Secondly, you have been hearing and are perhaps more aware of the stigma than people who have been deaf all their lives. For example, people wouldn’t dare to make a deaf joke to my face but you’ve probably heard plenty. I think the stigma is why you wanted to hide your deafness but, gradually and thankfully, you are turning around. Writing here certainly comforts others who are facing the same problems but your words aren’t reaching “all the world”. I presume that very few hearing people follow this blog so, as yet, you are not addressing the audience that you need to reach for anything to change.
Liz Ward
November 1, 2012
Hi Robert – I agree that being deaf is about how we communicate with others. I’m not sure though about whether Angie is more aware of the stigma of what hearing people say/how they react than people who have been deaf their whole lives.
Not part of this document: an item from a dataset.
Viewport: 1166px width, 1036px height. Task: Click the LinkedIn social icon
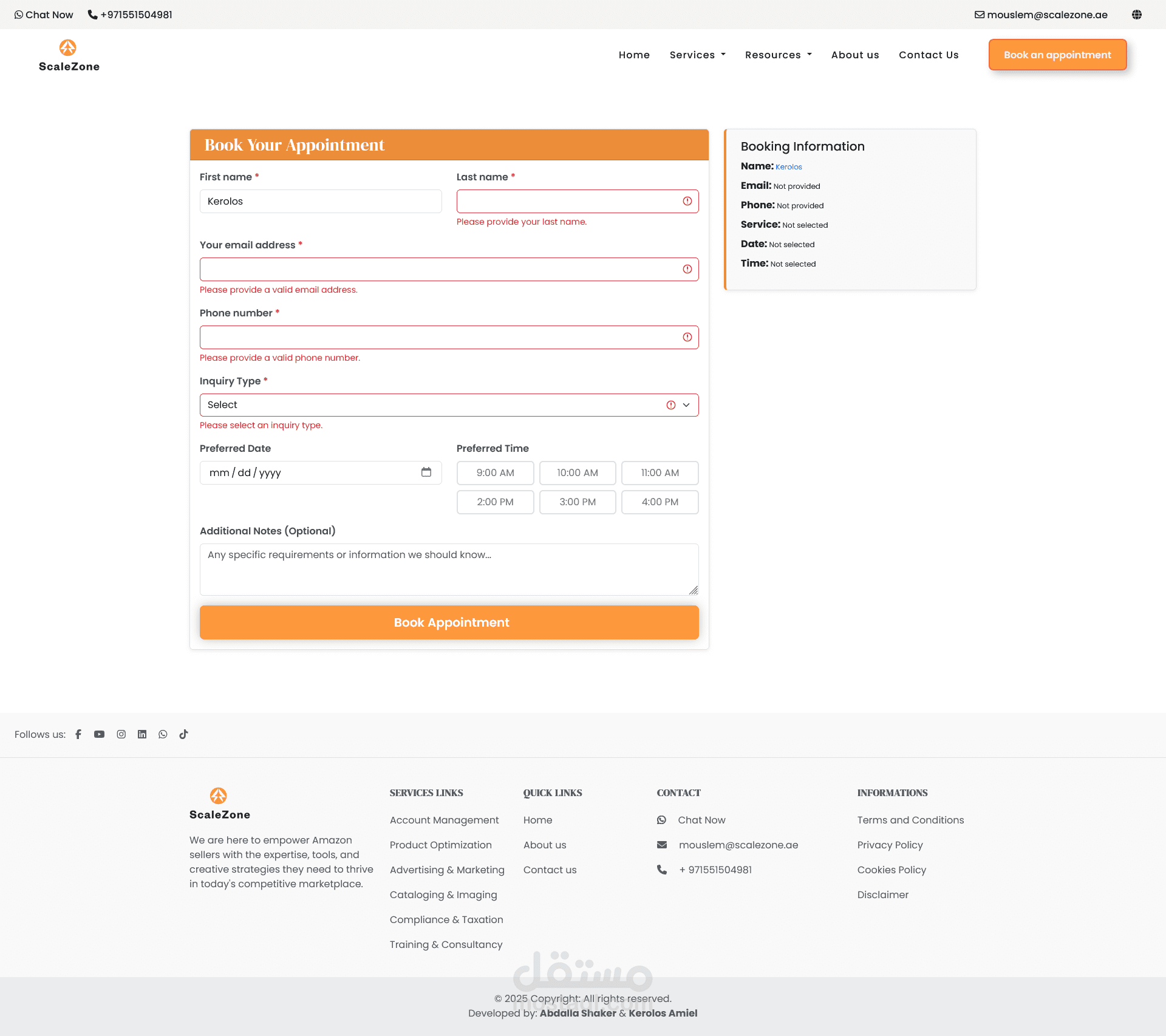pos(142,734)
My sister and I have been deaf our whole lives, and we have both got lots of anecdotes about what people say/what their body language is like when we say we’re deaf or if they seem very uncomfortable about it. A lot of my deaf friends are the same – it really is a strange hearing world out there! A lot of the time, you’re right, people don’t know what to say, and once they get past that initial discomfort, some people relax and learn from the experience. Sometimes I feel like I’m an ‘ambassador’ because every hearing person I meet who hasn’t met a deaf person before is someone I have to somehow educate about communicating and the experience of being deaf. However, some hearing people just don’t always get over that initial ignorance/prejudice. What hearing people say isn’t necessarily a reflection on Angie’s confidence as a deaf person – it is more a reflection on their ideas about deafness 🙂
Robert Mandara
November 1, 2012
You are right Liz! What I meant was that Angie has probably seen the stigma from the other side of the hearing/deaf fence. Angie has seen deafness from the perspective of a hearing person – you and I have never had that luxury (assuming it is one 🙂 ).
Kay Huxham
November 1, 2012
I’m hearing, or rather, was hearing. I love reading this blog. Sometimes we get annoyed or frustrated, but when you think back, some hearing people are just laughable, right? You wonder whether they are impaired in their thinking.